Each line of the data that includes "card" must be copied.
===== RECORD EXCERPTS
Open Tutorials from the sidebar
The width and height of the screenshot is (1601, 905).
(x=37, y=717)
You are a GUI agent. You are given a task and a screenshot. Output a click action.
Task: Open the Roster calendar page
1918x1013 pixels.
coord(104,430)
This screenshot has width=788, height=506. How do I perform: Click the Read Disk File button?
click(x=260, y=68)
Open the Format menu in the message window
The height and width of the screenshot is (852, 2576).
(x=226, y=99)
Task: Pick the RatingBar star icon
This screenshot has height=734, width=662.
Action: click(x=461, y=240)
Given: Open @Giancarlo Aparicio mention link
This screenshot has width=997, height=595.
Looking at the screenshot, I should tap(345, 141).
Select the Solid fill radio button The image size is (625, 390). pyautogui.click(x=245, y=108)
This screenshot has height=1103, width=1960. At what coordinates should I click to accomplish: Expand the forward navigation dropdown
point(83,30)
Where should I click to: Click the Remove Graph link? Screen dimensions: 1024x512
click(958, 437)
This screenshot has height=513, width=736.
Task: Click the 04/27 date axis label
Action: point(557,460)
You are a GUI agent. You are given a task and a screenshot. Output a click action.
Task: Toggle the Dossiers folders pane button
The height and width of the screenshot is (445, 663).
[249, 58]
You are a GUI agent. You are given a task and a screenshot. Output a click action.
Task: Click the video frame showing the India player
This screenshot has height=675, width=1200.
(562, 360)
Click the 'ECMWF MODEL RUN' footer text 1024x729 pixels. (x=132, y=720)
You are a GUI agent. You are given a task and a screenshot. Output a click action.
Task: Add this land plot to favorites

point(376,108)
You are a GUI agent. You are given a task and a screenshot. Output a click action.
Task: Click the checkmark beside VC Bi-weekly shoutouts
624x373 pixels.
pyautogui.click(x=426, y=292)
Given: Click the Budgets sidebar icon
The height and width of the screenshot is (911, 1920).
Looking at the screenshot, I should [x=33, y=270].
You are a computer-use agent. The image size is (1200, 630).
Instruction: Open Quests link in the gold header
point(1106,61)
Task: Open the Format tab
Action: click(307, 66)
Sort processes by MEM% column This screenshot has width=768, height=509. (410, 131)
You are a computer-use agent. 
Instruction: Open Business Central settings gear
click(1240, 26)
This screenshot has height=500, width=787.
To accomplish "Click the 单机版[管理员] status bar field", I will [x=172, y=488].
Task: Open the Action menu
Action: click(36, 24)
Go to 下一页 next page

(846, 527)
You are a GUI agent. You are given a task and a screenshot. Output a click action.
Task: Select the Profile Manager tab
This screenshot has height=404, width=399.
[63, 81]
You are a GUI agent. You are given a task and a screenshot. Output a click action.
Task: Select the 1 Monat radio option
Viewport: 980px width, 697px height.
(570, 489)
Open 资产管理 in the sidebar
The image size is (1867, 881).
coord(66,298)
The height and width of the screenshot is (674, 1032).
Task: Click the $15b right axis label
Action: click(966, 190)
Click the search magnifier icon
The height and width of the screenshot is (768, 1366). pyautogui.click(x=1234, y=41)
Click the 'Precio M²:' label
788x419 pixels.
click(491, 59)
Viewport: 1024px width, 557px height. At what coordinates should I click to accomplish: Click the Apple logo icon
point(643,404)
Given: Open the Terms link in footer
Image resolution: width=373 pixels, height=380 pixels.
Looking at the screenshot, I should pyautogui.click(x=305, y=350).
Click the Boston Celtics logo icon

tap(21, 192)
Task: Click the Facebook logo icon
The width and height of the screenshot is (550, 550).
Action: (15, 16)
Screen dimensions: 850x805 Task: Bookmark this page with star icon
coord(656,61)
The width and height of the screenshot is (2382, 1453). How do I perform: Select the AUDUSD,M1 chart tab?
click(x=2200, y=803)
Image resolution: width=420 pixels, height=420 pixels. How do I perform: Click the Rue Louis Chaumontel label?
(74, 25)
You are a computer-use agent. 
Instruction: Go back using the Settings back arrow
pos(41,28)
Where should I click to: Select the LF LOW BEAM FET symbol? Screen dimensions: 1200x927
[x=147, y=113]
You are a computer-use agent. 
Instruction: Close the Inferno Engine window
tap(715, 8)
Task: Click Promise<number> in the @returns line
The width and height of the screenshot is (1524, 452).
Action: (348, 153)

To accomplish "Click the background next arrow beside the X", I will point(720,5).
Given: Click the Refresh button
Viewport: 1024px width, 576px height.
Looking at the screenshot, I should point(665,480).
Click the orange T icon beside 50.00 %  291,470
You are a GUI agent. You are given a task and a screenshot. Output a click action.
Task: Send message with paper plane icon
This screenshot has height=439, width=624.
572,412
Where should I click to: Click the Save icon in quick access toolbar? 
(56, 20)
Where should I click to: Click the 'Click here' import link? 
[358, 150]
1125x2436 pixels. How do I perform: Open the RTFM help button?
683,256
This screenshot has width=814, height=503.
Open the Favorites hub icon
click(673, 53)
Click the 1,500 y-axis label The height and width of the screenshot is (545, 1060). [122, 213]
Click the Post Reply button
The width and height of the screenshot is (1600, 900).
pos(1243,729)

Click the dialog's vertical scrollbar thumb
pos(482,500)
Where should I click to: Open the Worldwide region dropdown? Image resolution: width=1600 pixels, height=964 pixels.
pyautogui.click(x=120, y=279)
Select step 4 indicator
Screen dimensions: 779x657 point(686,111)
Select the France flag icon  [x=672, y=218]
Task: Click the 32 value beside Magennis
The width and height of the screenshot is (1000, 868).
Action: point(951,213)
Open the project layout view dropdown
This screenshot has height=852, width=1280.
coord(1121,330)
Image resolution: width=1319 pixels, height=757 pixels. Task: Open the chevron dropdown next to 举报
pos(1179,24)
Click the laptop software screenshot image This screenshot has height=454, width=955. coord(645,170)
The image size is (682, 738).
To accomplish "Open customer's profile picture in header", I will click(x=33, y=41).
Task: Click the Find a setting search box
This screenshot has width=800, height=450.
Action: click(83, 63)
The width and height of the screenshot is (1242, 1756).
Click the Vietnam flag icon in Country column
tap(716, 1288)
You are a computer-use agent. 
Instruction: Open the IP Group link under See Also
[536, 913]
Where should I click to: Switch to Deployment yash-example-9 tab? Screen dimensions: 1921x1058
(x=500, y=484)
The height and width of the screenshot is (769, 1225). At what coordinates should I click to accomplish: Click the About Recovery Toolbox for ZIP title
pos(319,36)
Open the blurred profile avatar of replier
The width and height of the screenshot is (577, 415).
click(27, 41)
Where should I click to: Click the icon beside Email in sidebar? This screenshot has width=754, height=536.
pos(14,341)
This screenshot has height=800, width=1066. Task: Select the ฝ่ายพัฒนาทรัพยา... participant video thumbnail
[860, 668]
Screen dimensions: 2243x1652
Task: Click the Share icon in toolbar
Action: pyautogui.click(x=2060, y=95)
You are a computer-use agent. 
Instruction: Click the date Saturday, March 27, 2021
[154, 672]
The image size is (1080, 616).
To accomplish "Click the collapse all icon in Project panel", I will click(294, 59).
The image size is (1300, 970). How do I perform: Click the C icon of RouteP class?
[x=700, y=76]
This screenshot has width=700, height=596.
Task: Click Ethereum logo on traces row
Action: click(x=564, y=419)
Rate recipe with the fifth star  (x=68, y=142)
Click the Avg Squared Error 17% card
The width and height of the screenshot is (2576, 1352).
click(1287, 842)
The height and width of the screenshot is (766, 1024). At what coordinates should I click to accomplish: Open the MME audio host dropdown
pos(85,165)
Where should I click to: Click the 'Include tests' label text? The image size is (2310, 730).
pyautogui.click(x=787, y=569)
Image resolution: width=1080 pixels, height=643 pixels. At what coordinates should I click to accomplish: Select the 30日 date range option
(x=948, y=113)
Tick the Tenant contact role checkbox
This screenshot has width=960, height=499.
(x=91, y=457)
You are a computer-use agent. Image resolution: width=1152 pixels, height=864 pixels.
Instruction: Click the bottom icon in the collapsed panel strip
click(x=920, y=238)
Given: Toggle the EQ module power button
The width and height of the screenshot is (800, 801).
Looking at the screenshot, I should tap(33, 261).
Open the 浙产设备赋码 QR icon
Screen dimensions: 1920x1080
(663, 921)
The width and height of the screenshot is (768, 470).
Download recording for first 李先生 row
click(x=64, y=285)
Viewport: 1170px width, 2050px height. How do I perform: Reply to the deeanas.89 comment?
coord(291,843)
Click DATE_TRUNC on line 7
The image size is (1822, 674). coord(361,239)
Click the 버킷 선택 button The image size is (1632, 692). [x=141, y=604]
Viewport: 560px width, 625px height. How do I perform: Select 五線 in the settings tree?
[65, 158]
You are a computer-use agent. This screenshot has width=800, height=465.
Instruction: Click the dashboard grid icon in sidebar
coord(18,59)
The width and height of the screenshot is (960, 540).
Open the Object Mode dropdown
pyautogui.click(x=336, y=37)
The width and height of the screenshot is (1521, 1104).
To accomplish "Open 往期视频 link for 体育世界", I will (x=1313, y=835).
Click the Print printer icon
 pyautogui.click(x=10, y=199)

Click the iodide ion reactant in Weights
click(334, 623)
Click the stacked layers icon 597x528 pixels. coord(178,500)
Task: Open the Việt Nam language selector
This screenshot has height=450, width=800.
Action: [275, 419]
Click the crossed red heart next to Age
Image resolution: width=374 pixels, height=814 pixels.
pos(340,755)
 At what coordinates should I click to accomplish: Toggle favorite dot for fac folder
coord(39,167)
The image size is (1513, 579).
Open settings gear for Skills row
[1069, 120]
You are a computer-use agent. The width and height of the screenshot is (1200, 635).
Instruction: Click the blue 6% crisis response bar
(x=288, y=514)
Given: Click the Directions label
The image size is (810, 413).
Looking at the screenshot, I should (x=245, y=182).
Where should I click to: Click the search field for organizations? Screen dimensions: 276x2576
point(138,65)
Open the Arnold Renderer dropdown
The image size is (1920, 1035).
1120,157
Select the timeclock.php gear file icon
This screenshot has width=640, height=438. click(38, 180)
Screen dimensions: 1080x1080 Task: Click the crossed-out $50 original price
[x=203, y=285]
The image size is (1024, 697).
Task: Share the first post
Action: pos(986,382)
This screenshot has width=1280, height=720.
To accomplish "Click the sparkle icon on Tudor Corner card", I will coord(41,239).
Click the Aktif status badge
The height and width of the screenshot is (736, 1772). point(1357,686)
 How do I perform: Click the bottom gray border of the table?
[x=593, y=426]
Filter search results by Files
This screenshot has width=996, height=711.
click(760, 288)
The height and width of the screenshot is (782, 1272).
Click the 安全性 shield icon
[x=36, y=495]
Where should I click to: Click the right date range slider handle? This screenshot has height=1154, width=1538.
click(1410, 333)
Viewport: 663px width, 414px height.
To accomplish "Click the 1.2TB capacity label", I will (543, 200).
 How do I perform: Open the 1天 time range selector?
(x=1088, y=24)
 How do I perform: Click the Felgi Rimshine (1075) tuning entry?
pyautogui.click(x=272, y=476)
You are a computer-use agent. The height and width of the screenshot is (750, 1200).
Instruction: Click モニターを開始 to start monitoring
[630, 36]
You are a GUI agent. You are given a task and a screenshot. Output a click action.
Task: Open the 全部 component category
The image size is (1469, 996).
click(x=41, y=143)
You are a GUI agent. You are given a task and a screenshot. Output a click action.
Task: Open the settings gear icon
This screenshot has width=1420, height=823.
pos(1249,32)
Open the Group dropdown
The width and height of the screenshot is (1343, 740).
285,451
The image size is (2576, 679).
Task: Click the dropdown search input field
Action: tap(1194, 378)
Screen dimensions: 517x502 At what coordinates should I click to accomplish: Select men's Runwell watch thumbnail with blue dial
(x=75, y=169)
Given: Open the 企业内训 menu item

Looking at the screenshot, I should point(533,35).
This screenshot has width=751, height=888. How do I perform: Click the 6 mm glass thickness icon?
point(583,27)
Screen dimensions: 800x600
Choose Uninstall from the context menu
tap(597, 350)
==========
> **WRITTEN RESPONSE**:
Click the Avg Squared Error 17% card
To accomplish "Click the sparkle icon on Tudor Corner card", I will coord(41,239).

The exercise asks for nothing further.